Red, White and Cheese by David R. Darrow 6" x 6" (15.24cm x 15.24cm)
Oil on Stretched Canvas SOLD Collection of Donna Tetmeir
Incline Village, NV – USA

About This Painting

The first ever taste of wine and cheese I can remember was on a New Years morning when I was about 10. Maybe younger.

No, my parents didn't serve wine and cheese. There was just some kind of a cheese thing... not a log... not a jar... it was a wad — and they claimed it was Cheddar and Port, as I recall. I seriously doubt it was real wine in there.

Doesn't matter. I hated it. It looked like someone stirred purple cheese into orange cheese, like that brilliant idea to sell peanut butter and jelly in one jar.

And it did not taste good with chocolate.

My family always had a tradition of rising New Years Morning and watching the Pasadena Rose Parade together. (Until I moved away to go to college, I never saw it in color – we only had a black and white TV).
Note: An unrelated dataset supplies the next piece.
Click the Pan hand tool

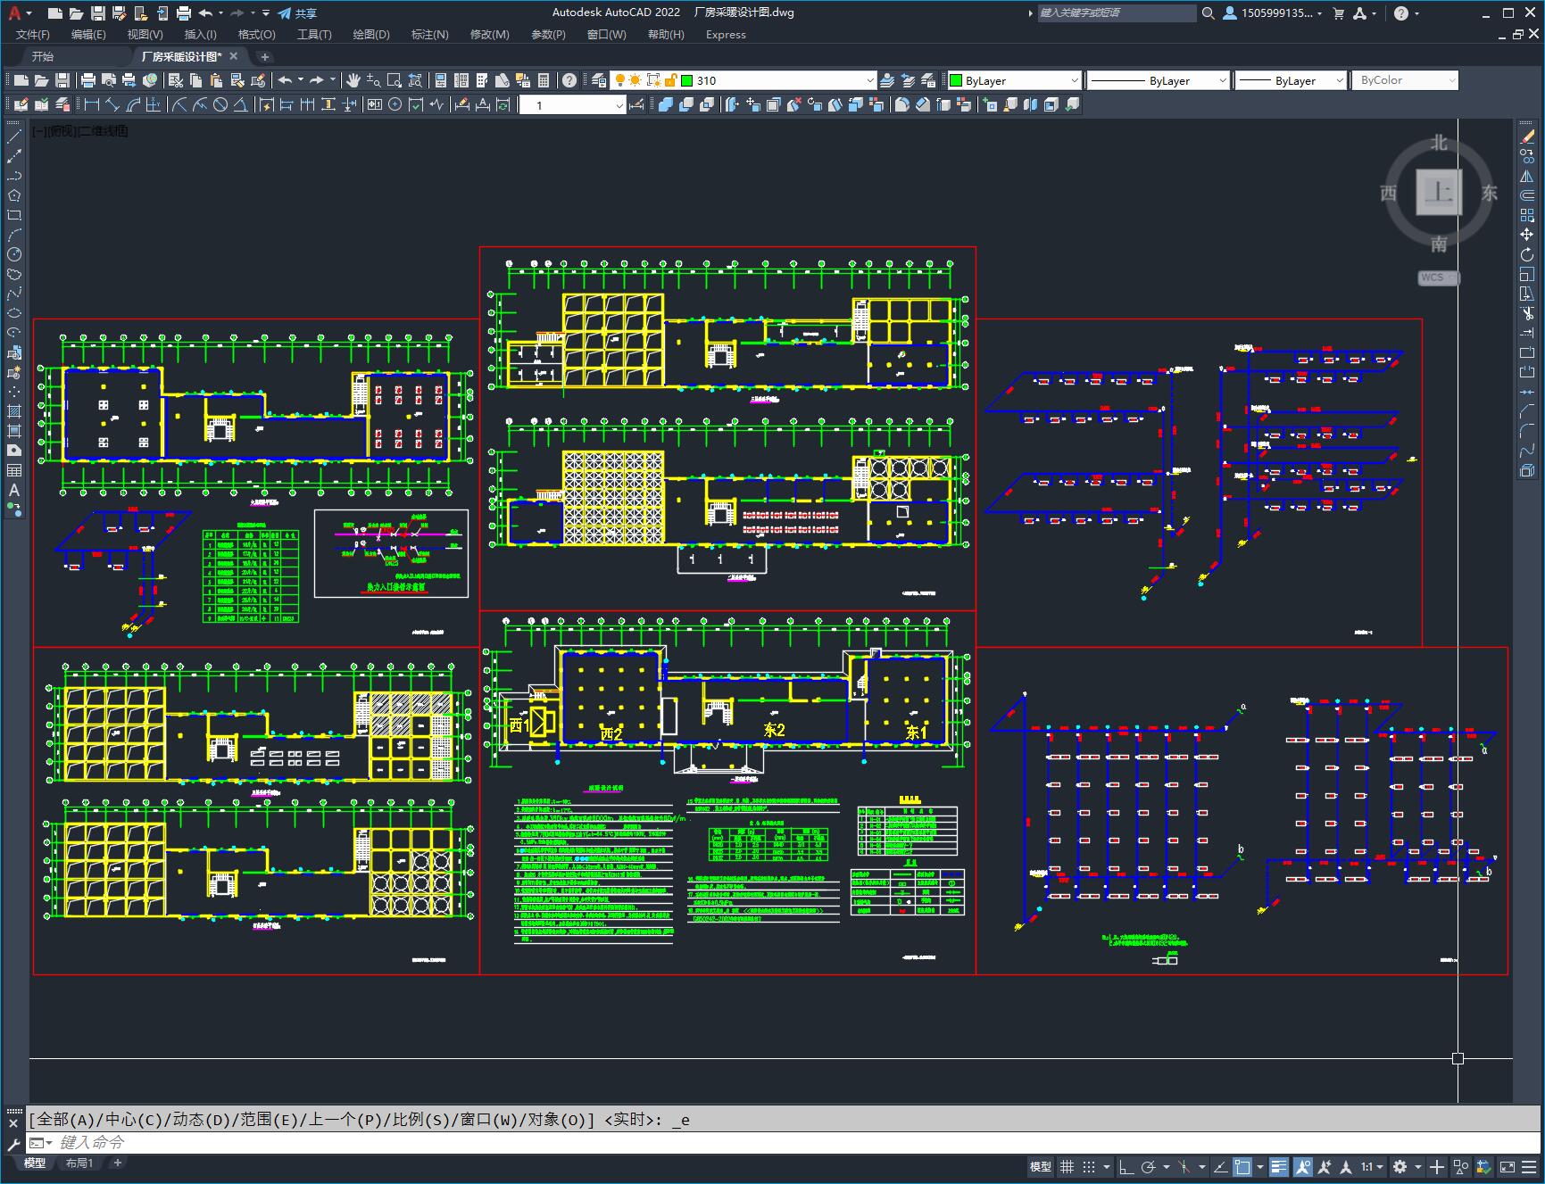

We would watch the parade and, as a tradition, eat the weirdest snacks a boy could ever be served: wheat thins, chocolate, cheeses, smoked oysters, kippered herring — we called them "kipper snacks" — and nuts that had to be cracked out of the shells. Then there were the cheese balls coated with nuts, and this cheddar-port wad.

It wasn't until I was an adult that I discovered how cheese and wine actually bring out the best in each other. Cheese alone is one thing, but after a sip of wine, it's altogether better! Wine alone is one thing, but after a bite of cheese? It's just better.

It's fascinating to walk down the wine aisle at the supermarket, or favorite wine store. It's also deeply puzzling. Since I don't read wine reviews or periodicals, I never know what to pick out as far as the name goes.

I tend to go by the variety first, then the label art and then the date. I guess that makes me a consumer. I tend toward labels that have names that either work with or adjust my mood. Usually, it's the ones that make me laugh, or have good art.

I find that just about any of them, red or white, and regardless of their label, go quite nicely with cheese.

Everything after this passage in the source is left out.